Some companies occasionally (and vaguely) suggest that using a third-party violates some law. Sometimes, they'll send a letter to consumers who have challenged one or more items on their reports that basically accuses them of having sought outside assistance with the problem. Note that they never actually come out and say plainly, "Using outside counsel is against the law," because it isn't. The specific wrongdoing is never spelled out, of course, but the effect is the same: By donning the cloak of artificial officialdom, they hope to intimidate consumers into backing down and getting right back into line with all the other quiet people who are afraid to challenge such faux authority. Lexington clients are instructed to simply send such correspondence to the firm, but even those attempting to address their credit reports on their own are well advised to simply ignore such provocations.
So long as consumers can be managed through skilled deception, creditors will continue to unfairly profit at our expense. Reified credit scores will continue to define our suitability for home ownership. Credit acquisition, insurance, and employment will continue to be lost as a result of sloppy data maintenance. Fundamental changes will only occur when consumers reject these untruths which are propagated so successfully within our culture.
How can bad credit be legally repaired?
How can bad credit be legally repaired?
It is your right and responsibility to assure the accuracy of the items on your credit reports. If information recorded on your credit reports does not accurately represent your behavior as a consumer, then you have the right to request that questionable information be removed from your reports. The Fair Credit Reporting Act (FCRA), Fair Credit Billing Act (FCBA) and the Fair Debt Collections Practices Act (FDCPA) afford you the legal right to dispute inaccurate items on your credit reports with the credit bureaus and your individual creditors.

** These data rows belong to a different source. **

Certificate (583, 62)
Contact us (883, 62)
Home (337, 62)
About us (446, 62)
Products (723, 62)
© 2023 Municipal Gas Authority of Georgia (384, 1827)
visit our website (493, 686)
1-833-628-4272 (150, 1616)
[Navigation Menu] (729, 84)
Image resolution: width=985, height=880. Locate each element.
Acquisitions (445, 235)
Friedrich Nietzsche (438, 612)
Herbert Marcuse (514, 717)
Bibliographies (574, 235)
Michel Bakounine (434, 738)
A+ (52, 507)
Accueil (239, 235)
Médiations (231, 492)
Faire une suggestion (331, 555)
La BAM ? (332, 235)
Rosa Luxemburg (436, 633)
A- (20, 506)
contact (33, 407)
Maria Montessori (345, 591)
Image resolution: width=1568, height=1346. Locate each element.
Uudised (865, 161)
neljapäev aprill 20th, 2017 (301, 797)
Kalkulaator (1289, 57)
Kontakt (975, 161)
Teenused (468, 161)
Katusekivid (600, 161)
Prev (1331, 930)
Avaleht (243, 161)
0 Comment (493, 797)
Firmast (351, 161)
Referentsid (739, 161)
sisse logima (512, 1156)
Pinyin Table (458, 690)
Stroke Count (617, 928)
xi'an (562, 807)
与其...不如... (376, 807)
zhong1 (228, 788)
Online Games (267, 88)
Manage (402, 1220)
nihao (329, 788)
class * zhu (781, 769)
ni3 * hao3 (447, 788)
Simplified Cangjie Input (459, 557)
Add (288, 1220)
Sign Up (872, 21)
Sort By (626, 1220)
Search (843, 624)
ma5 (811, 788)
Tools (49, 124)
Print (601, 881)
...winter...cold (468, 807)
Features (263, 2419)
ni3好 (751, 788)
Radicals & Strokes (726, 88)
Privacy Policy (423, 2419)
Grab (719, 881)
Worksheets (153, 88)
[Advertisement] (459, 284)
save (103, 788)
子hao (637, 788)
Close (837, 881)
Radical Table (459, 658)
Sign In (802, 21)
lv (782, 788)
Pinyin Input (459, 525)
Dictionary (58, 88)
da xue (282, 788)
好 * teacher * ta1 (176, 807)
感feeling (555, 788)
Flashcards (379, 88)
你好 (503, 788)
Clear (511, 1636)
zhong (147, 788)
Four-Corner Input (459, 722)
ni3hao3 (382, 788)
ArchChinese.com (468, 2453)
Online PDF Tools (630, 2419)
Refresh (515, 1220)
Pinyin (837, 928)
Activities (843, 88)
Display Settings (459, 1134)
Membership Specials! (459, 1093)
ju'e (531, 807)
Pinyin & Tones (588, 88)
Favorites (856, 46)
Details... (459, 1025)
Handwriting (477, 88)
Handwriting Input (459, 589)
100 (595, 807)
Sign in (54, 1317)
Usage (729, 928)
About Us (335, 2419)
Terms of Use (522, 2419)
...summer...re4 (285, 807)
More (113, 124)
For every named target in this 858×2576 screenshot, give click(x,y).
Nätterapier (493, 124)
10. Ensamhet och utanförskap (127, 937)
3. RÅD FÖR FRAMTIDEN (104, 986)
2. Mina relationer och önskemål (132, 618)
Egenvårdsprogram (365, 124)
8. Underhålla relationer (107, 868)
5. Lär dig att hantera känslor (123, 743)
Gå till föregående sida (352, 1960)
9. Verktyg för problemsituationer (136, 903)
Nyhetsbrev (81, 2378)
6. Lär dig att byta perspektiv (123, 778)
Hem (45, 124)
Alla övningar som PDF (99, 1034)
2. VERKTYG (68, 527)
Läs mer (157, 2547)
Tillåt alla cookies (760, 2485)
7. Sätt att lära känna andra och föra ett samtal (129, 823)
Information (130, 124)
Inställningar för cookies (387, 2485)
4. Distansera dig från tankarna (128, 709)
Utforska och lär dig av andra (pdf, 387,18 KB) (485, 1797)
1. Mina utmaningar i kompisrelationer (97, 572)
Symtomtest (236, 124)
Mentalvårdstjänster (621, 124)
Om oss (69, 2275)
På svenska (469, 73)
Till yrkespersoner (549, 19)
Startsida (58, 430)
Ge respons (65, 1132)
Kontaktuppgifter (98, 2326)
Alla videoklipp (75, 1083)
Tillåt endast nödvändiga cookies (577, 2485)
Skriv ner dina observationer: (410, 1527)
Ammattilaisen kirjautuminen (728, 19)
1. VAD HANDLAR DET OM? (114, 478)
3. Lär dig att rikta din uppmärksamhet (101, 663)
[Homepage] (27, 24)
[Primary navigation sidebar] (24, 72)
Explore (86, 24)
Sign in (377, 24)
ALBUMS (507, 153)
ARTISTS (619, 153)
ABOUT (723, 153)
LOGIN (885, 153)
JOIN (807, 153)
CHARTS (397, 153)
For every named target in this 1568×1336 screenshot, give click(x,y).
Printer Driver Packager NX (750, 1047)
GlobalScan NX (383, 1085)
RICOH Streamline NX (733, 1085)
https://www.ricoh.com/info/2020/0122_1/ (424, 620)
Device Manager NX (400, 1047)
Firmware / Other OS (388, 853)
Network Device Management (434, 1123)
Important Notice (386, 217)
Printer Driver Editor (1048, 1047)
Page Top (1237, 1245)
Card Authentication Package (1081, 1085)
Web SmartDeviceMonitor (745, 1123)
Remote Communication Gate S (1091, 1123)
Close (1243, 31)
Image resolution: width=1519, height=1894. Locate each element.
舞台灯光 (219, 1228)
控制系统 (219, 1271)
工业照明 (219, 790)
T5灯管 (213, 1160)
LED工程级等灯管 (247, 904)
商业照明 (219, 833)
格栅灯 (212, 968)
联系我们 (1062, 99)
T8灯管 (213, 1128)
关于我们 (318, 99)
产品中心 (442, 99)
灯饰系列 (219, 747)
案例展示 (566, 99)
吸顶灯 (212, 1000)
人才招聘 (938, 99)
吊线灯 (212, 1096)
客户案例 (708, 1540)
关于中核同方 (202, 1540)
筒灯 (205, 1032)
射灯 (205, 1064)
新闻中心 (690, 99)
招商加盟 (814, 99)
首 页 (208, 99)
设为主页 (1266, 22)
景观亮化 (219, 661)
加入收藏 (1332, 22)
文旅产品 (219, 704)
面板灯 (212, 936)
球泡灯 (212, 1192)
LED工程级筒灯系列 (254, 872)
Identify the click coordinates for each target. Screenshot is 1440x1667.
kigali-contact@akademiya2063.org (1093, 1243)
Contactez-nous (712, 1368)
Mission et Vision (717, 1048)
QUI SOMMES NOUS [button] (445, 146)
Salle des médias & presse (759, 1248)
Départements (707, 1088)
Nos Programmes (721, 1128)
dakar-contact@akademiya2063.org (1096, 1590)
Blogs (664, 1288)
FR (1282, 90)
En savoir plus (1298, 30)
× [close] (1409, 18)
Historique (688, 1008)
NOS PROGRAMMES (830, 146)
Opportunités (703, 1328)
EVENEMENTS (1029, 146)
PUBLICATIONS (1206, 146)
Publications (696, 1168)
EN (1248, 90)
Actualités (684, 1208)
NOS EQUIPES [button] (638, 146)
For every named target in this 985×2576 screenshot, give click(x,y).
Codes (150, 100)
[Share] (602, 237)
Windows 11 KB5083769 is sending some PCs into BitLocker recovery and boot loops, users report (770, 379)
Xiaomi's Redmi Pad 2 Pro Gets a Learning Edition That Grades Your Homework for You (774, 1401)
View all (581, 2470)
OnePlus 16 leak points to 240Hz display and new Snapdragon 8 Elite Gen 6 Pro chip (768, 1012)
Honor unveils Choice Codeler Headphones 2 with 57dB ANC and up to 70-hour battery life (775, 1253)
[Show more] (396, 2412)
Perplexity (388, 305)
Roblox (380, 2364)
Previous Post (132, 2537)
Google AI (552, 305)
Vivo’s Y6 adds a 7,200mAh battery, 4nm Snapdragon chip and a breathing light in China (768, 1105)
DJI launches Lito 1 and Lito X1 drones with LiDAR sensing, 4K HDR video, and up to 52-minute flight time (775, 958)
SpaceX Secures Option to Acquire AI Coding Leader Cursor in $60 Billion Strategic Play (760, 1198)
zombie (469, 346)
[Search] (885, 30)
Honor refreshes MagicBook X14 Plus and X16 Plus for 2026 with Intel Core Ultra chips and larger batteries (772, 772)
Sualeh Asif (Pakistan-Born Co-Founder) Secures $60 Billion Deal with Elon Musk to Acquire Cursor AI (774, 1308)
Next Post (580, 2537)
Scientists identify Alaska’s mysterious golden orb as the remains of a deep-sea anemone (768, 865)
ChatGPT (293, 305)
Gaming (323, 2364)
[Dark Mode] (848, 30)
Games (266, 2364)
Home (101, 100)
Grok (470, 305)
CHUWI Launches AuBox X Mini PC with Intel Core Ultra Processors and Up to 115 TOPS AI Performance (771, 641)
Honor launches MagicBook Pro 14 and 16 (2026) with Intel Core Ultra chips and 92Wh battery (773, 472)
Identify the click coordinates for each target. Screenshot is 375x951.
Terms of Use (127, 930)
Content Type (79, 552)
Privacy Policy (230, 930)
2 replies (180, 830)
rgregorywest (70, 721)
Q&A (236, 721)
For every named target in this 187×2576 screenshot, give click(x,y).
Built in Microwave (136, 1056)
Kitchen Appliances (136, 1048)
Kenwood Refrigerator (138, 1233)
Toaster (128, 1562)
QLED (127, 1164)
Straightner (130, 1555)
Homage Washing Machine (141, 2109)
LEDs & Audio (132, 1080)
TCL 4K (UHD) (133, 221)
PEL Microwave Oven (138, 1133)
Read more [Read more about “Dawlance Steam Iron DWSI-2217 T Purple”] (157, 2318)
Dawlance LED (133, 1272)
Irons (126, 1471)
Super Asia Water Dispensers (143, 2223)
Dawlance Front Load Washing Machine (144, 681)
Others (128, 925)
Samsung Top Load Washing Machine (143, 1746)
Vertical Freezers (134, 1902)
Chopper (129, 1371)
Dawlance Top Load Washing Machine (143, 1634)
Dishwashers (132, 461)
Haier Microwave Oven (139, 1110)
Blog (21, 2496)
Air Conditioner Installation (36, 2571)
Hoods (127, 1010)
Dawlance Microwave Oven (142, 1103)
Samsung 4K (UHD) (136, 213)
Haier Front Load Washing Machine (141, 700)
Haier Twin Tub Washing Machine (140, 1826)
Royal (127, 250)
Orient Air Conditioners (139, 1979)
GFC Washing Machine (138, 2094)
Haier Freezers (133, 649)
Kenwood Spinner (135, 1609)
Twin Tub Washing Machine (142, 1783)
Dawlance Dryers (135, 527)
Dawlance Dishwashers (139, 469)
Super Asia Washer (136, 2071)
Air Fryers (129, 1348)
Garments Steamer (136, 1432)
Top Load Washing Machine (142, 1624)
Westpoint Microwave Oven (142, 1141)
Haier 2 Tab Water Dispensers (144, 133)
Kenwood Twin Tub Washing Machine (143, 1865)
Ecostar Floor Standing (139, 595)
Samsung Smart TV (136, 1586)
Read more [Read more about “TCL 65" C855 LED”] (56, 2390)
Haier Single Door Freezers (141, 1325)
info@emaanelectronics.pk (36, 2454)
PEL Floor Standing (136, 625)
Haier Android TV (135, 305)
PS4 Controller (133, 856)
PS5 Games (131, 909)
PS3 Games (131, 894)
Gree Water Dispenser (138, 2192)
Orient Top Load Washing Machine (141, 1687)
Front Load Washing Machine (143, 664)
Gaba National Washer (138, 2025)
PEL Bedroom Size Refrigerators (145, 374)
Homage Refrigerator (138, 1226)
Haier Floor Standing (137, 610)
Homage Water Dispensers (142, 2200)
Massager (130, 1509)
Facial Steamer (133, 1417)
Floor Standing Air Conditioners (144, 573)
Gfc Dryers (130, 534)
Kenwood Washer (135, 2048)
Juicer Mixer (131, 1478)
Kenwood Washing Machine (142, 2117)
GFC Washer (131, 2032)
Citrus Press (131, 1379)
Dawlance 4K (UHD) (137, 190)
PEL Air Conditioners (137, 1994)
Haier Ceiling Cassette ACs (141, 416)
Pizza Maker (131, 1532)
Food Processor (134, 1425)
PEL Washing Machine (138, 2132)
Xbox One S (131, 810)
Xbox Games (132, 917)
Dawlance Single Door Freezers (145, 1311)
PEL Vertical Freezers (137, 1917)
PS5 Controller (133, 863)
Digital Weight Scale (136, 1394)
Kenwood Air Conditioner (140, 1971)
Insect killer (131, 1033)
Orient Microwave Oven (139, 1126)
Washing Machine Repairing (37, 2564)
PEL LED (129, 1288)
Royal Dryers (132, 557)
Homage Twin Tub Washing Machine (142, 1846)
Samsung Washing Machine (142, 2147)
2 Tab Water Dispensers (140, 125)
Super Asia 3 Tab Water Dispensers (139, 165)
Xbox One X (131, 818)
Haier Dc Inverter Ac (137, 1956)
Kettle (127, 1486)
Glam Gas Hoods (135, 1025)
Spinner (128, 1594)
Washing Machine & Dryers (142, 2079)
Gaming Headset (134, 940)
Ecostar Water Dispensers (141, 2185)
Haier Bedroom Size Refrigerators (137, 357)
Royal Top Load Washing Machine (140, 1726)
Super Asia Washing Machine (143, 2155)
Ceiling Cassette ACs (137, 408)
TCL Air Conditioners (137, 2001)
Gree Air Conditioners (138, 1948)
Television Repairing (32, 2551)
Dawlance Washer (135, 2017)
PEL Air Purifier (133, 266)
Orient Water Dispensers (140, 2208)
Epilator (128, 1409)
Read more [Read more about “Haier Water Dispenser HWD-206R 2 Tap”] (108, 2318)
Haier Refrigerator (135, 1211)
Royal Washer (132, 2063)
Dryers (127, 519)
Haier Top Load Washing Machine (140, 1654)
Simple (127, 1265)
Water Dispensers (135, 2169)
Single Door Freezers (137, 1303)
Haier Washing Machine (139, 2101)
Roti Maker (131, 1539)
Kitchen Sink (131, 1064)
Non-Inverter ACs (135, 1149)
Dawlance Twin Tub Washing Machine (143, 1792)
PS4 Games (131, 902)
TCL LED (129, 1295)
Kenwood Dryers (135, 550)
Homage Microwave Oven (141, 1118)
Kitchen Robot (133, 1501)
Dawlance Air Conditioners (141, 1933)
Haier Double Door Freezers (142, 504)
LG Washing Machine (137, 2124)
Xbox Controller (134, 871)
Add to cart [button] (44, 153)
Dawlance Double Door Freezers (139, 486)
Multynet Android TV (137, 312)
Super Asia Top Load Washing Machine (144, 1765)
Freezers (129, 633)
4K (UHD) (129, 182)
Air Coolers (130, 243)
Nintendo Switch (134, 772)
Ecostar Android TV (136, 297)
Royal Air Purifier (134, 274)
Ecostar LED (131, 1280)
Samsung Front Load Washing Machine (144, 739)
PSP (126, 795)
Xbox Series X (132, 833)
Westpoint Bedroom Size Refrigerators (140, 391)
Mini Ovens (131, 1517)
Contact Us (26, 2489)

The most popular method for restoring bad credit is the credit bureau dispute. Because of the Fair Credit Reporting Act, you have the right to dispute and delete any items on your credit report that you feel are inaccurate, untimely, misleading, biased, incomplete or unverified.
When you dispute a questionable negative credit item with the credit bureaus, you are demanding that they perform an investigation to determine whether or not the item should be listed on your credit reports. If the credit bureau cannot verify the accuracy of the item, then they are required to correct the listing or completely delete it from your credit report.
Another facet of credit repair is to work with your creditors to remove the negative items from your credit reports. Your creditors have the ability to delete negative items from your credit reports at any time. With more cooperative creditors, sometimes all it takes is to ask the creditor to adjust or delete a negative credit listing. In situations where this non-confrontational approach is not sufficient, the various consumer protection acts provide you with tools for forcing creditors and collections agencies to prove the accuracy of the reported accounts.
By using some or all of their legal rights to fair and accurate credit reporting, thousands of people have legally and successfully restored their credit and increased their credit score.